Nemanthias bartlettorum, commonly known as Bartlett's anthias, is a species of marine ray-finned fish in the family Serranidae, the groupers and sea basses. It is found in the Pacific Ocean. This fish is sometimes kept in aquaria.

==Description==
Nemanthias bartlettorum has a somewhat elongated, moderately compressed body which is around 3 times as long (in standard length as it is deep. The males have a thickened upper lip which is a little pointed and can be moved up and down. It has a moderately large, obliquely angled mouth in which the maxilla extends to the rear edge of the eye. On females the mouth is terminal but the thickening of the upper lip causes the mouth to slightly point downwards. The lateral line is curved and follows the curve of the dorsal profile. The dorsal fin has 10 spines and 17-18 soft rays while the anal fin has 3 spines and 7 soft rays. The upper two fifths of the head and body are bright yellow and the remainder of the body is lavender, fading on the fish's underside. The portion of the head behind the eye is lavender becoming whitish ventrally. There is a dark orange band on the head which runs from the snout to the lower part of the eye before fading behind the eye. The iris is dark orange. The dorsal fin is yellow with the first two spines and the tips of the other spines being lavender and the anal fin is pale lavender with a reddish margin at the front. The caudal fin is yellow, brighter on the lobes with violet outer margins. The pectoral fins are hyaline and the pelvic fins are pale lavender. It grows to a maximum standard length of 9 cm.

==Distribution==
Nemanthias bartlettorum is found in the western Pacific Ocean. It has been recorded from Palau, Kosrae in the Caroline Islands, Kwajalein in the Marshall Islands, Nauru and Tabuaeran in Kiribati as well as from Tonga.

==Habitat and biology==
Nemanthias bartlettorum is found in large schools consisting of a few males and several dozen females and juveniles. They feed on zooplankton and occur in areas with strong currents such as reef faces, slopes, drop off zones and channels down to depths of 30 m.

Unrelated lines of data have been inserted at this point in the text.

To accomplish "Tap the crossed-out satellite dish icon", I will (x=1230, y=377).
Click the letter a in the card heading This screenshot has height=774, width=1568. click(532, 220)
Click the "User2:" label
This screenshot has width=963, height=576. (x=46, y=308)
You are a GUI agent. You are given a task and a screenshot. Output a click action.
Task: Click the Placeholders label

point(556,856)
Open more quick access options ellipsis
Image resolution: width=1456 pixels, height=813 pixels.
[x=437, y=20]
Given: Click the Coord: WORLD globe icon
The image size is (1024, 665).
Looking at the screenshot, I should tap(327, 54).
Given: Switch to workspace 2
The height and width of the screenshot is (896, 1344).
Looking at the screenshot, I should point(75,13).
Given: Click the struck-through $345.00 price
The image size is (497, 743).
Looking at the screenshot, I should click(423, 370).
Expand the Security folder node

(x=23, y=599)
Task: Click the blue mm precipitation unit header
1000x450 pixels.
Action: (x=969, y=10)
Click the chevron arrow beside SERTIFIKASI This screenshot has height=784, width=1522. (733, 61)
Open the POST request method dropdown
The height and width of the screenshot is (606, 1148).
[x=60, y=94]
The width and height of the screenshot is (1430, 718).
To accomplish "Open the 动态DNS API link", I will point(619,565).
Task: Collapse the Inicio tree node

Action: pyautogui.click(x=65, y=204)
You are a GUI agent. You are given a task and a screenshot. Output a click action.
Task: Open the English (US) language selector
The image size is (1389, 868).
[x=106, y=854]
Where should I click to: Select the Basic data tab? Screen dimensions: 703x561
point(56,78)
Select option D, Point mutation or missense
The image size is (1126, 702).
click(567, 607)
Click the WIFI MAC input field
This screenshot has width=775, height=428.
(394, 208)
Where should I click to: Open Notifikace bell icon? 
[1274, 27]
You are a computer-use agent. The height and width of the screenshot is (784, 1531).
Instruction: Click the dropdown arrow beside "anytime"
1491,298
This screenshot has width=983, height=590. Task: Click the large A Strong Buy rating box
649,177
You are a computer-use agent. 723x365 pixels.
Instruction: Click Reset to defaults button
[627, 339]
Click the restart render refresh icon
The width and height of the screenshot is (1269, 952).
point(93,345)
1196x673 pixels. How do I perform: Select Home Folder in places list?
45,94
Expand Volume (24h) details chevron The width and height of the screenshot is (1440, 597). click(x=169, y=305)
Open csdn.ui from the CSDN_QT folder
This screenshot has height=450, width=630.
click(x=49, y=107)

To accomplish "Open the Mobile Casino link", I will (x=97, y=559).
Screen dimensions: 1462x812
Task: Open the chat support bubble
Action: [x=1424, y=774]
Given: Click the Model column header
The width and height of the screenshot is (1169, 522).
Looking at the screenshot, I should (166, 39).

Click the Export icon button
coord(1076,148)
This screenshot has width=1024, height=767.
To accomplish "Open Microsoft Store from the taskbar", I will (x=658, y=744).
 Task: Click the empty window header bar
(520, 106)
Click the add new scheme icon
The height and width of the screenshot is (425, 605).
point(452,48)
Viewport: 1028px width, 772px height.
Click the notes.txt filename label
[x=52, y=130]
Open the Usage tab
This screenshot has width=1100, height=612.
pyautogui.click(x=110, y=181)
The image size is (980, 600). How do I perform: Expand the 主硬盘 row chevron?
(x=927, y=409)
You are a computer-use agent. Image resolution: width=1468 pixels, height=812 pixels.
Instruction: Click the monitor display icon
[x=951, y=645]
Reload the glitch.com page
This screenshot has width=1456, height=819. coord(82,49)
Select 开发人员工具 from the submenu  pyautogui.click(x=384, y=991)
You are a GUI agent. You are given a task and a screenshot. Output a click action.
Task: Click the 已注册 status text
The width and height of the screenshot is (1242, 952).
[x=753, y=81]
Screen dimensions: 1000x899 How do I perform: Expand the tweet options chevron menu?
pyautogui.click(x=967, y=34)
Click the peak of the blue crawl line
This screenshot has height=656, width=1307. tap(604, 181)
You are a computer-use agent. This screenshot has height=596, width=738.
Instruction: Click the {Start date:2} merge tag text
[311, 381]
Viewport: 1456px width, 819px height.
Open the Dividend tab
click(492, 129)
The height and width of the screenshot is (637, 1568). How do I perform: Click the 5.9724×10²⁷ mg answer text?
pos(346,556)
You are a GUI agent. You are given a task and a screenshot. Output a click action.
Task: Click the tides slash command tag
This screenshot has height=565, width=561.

==Taxonomy and etymology==
Nemanthias bartlettorum was first formally described as Anthias bartlettorum in 1981 by John E. Randall and Roger Lubbock with the type locality given as the outer reef off Enubuj Islet at southern end of Kwajalein Atoll in the Marshall Islands. When the genus Anthias was determined to be largely restricted to the Atlantic and Mediterranean the subgenus Mirolabrichtys was renamed Pseudanthias as this name, coined by Pieter Bleeker in 1871 had priority. The specific name honours Nathan and Patricia Bartlett who took the underwater photographs which showed that this species existed.

==Utilisation==
Nemanthias bartlettorum appears in the aquarium trade.